Astrology: Film: Review: ‘Night Moves’ (2014)

May 27, 2014

Cinedigm Entertainment

Cinedigm Entertainment

You cannot, as the saying goes, make a profit off a dead planet, and the three radical environmentalists who are the key players in Night Moves intend to ensure the earth’s survival in any manner possible.

Directed and co-written by Kelly Reichardt, Night Moves revels in the trio’s low-key demeanor, their ease with silence and minimal social contact, and abbreviated, hushed-tone communications with each other. All the better to conceal the violence they advocate and subsequently execute to clue the country’s digitally obsessed citizenry into the menace of electronic power-guzzling. In other words, they believe eco-terrorism to be a necessary evil that often leads to a good ending.

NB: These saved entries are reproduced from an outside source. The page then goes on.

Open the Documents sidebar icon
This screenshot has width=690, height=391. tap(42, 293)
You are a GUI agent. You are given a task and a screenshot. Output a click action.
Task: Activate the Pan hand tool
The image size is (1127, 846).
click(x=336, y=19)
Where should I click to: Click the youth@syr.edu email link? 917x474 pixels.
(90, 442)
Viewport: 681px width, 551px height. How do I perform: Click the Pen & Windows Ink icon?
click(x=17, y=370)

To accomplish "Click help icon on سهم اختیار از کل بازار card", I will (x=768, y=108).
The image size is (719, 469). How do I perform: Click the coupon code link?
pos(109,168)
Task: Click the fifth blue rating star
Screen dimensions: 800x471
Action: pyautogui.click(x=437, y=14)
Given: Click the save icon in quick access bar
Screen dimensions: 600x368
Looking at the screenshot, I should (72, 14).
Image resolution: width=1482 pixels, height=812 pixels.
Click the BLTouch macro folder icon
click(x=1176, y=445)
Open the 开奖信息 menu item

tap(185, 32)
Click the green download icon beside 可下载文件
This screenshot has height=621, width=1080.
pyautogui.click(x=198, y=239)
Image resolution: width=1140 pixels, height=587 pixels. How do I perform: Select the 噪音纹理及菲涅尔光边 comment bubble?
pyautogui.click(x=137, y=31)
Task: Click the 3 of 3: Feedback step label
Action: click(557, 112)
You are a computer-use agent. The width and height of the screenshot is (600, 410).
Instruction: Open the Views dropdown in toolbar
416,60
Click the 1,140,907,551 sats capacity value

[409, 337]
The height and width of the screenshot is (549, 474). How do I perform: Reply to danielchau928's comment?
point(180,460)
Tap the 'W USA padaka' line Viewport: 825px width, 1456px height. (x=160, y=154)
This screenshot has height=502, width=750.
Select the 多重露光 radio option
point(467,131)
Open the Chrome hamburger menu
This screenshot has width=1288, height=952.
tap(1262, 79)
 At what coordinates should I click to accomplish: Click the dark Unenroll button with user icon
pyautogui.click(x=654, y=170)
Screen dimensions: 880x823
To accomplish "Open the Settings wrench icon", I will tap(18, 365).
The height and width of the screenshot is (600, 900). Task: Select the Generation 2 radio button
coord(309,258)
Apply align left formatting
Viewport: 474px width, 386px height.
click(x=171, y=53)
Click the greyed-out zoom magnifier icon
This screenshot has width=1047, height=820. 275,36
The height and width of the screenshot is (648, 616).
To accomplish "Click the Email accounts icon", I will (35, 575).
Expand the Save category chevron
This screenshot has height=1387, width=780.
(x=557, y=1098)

Josh (Jesse Eisenberg), an organic farm hand who has previously worked with ex-military man Harmon (Peter Sarsgaard) on these missions, has brought on Dena (Dakota Fanning), a wealthy young woman with a passion to preserve marine life.

The threesome’s specific goal is to blow up one of Oregon’s hydroelectric dams, and we witness the excruciatingly cautious steps leading up to execution. Dena’s cash helps buy a used boat – its name, visibly written, is the “Night Moves” of the title. And, in a highly suspenseful sequence, Dena coolly persuades a feed salesman (James Le Gros) to sell her nitrogen-based fertilizer for her veggie garden which, of course, will be used instead to create explosives.

The job does not go according to plan. In the aftermath, even Josh’s boss, the owner of the farm who’s oblivious to his employee’s side job, dismisses the ensuing dam explosion as nothing but “theater,” lacking a meaningful result. Things begin to go downhill, as the pre-defined, group-imposed boundaries among the perpetrators start to disintegrate, and as panic and even a case of hives set in.

Not surprisingly, the film, whose centerpiece is an intentionally violent act, is packed with heavy duty archetypes, including the Uranian revolutionary unafraid of mass upheavals, the Neptunian idealist whose motives are often fuzzed out and confused, and the Plutonian manipulator, control freak and transformer.

These patterns of behavior invariably involve the dismantling and destruction of structures so that new forms may emerge. Managing these archetypal energies – tough enough to deal with at the personal level – becomes even more challenging when applied to the collective, when the fates of groups and factions are directly affected.

“You said no one would get hurt,” says one of the characters, oblivious to these archetypes’ raw and brutish impersonality. Suddenly Saturnine guilt, not part of the original plan, rears its head.

The characters’ utter commitment to their collective cause impresses, but the smug certitude and even arrogance surrounding their mission invite hopes they get what’s coming to them. Night Moves is a clever and ultimately frightening balancing act.